So also the refinement of feeling distributed in Washington by the designated consciences of the Democratic Party. Senator John F Kerry (Democrat, Massachussets) said of the cartoons that "these and other inflammatory images deserve our scorn"; former Democratic Congressman Timothy J Roemer (Democrat, Indiana), a member of the September 11 Commission, observed that not enough had been done to win "the hearts and minds" of Arab terrorists and that "this seems to be an opportunity to condemn the cartoons and communicate directly with the Muslim people on a host of issues".
By February 14, a day on which the armed resistance in Iraq murdered another eighteen people (three US soldiers and fifteen Iraqis, among them an army officer and a policeman), I'd been told so often about the awfulness of the Danish cartoons (more destructive than roadside bombs, as terrible as the sinking of oil tankers) that I looked them up on the Internet. Not surprisingly, I didn't find them offensive. My bias and judgment having been formed in the secular realm of thought - that is, the one that we presumably value and wish to preserve, also the one that defends the Muslim minority in India against persecutions by the Hindu majority - I thought the cartoons mildly amusing at best, in no way vicious or grotesque, well within the perimeter of what both Voltaire and Benjamin Franklin would have seen as fair use of ridicule in the service of political argument. The jokes were in line with what little is known of the prophet's life and character as terrorist, libertine, and religious visionary. A good deal of the narrative depends on the authority of poets, on the retelling of old tales, and on the interpolations of the prophet's own texts, many of which he received from the angel Gabriel and subsequently set forth as suras in the composition of his Koran. For the references that bear on the publication of the Danish cartoons, I rely on the standard historical sources as well as on the brief biographies contained in William Bolitho's Twelve Against the Gods (Kessinger Publishing, 2003) and H G Wells's The Outline of History (Reprint Services Corporation; Reprint edition, 1920).
As religious visionary: Although uneducated and probably unable to read or write, the prophet had a talent for beholding visions in the desert.

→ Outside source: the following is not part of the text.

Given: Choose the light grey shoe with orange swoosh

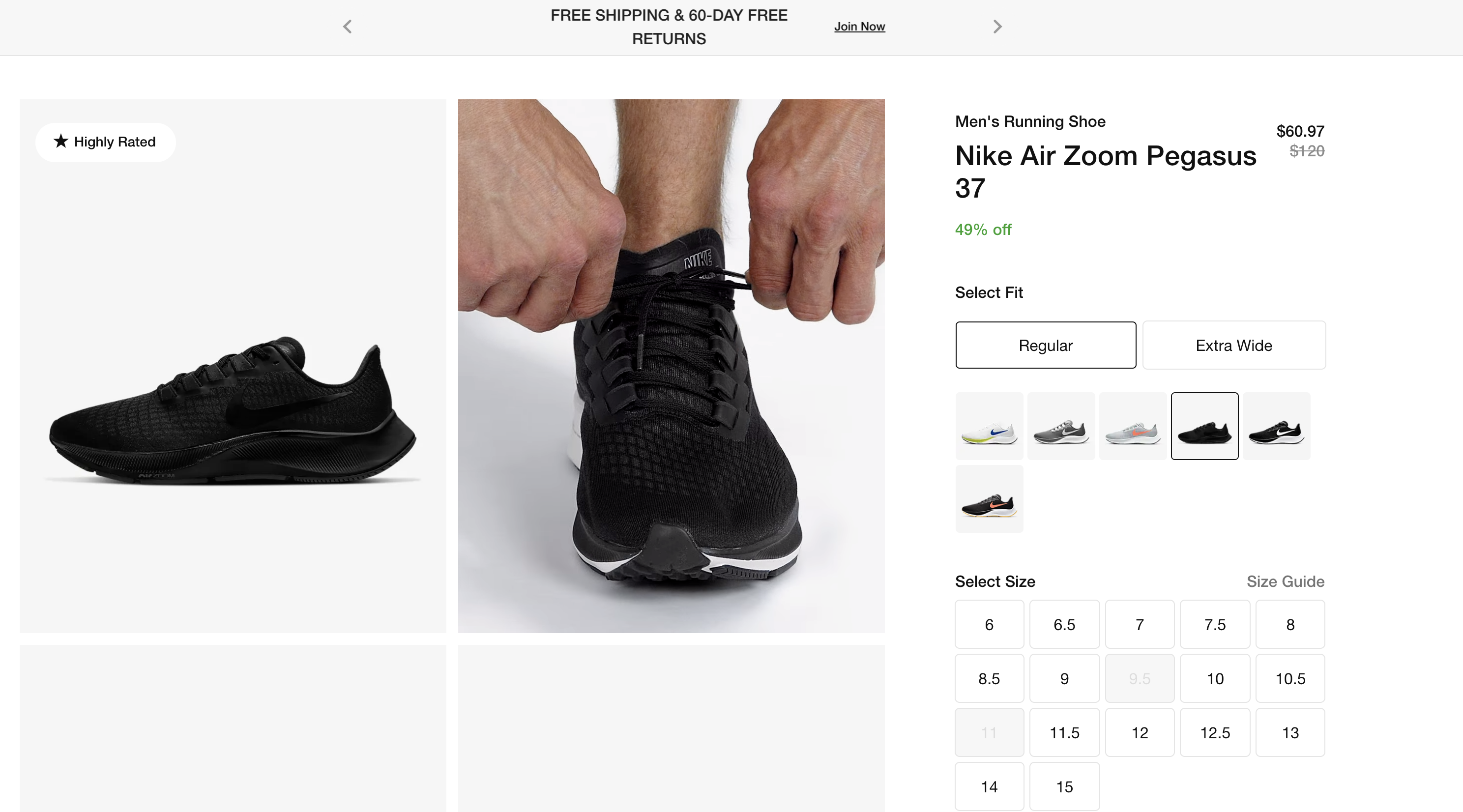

Loud-voiced, vain, and charismatic, given to painting his eyelashes with kohl and antimony to make them appear more lustrous, he pasted together his new religion with extensive borrowings from both the Christian Bible and the Jewish Talmud; the fragments of theology reached him in the form of rumors brought in bad translations by travelers arriving in Mecca with the camel caravans from Syria and Yemen. The notion of there being no god but Allah offended the Arab tribes in town devoted to the worship of the three-hundred-odd idols seated on the stones in the temple of the Kaaba, and for some years the prophet ran the risk of being killed by ferocious pagans for the crime of blasphemy. That he eventually forced upon the tribes the yoke of Islam stands as testimony to the eloquence of his voice in the wilderness and to the ruthlessness of his method as an urban politician.

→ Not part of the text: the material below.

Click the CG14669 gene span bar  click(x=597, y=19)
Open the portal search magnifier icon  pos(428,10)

As libertine: Fortunate in the eyes of women, Muhammad at the age of twenty-five married a rich widow fifteen years his senior, thus raising his station above that of a camel driver and granting him the leisure to compose his verses and converse with Gabriel. After his wife died he assembled a harem of young girls, one of whom later said of him that "the prophet liked three things most: women, scent and eating, but mostly women". The three enthusiasms show up in the Koran's promise of a Paradise where the true believer can look forward to an everlasting life enfolded in the attar of roses, partaking of dates and pomegranates, comforted on soft, green rugs by "women, smooth, lovely ... whom no man has yet enjoyed, nor even a Djin".
As terrorist: In the wars fought by the prophet's newly minted Muslims in Medina against the tribes still faithful to the old Arab idols in Mecca, Muhammad adopted the persona of a messiah armed with the sword of deliverance - eager to plunder the tents of his enemies, quick to ravage their daughters and liquidate their sons, faithful to the prophecy in sura 3:151: "We will cast terror into the hearts of those who disbelieve ... their abode is the fire; and evil is the abode of the unjust". Taking to heart the commandment handed down from Heaven, the prophet's followers within fifty years of his death in 632 swarmed out of the desert under the black flag of Islam to conquer a
kingdom that reached from Spain to China and won for the Arabs a reputation among the infidel poets as being "Light of ear, bloody of hand ... fox in stealth ... lion in prey".
So much of the prophet's story consists of legend and its subsequent embroidery (cryptic, literal, and sublime) that no unbelieving journalist west of Suez can be expected to grasp the whole or true meaning of it. I mention only those points that lend historical antecedent to the Danish cartoons, and if I'm wary of religious belief in any and all of its ardent emissions, it's because I remember, as did the authors of the American Constitution, the vast numbers of people crucified - also burned, tortured, beheaded, drawn, quartered, imprisoned, and enslaved - on one or another of its ceremonial altars (Protestant, Muslim, Catholic, Aztec) over the course of the last 2,000 years. Nor do I know why I must respect somebody merely for the fact of his or her belief, as if the attachment to a belief, in and of itself and without regard either to its subject or its object, somehow bestows a state of grace. I don't quarrel with anybody's right to believe anything that he or she wishes to believe, but passion isn't a synonym for truth. Must I respect a woman who believes that oysters sing? Or the man who believes that his mother was married to a koala bear? If it's the intensity of the emotion that I'm being asked to praise, presumably with adjectives like those affixed to expensive wines and precious jewels, then how can I fail to admire the richness of Adolf Hitler's feeling (authentic, fervent, deeply felt) for Polish Jews?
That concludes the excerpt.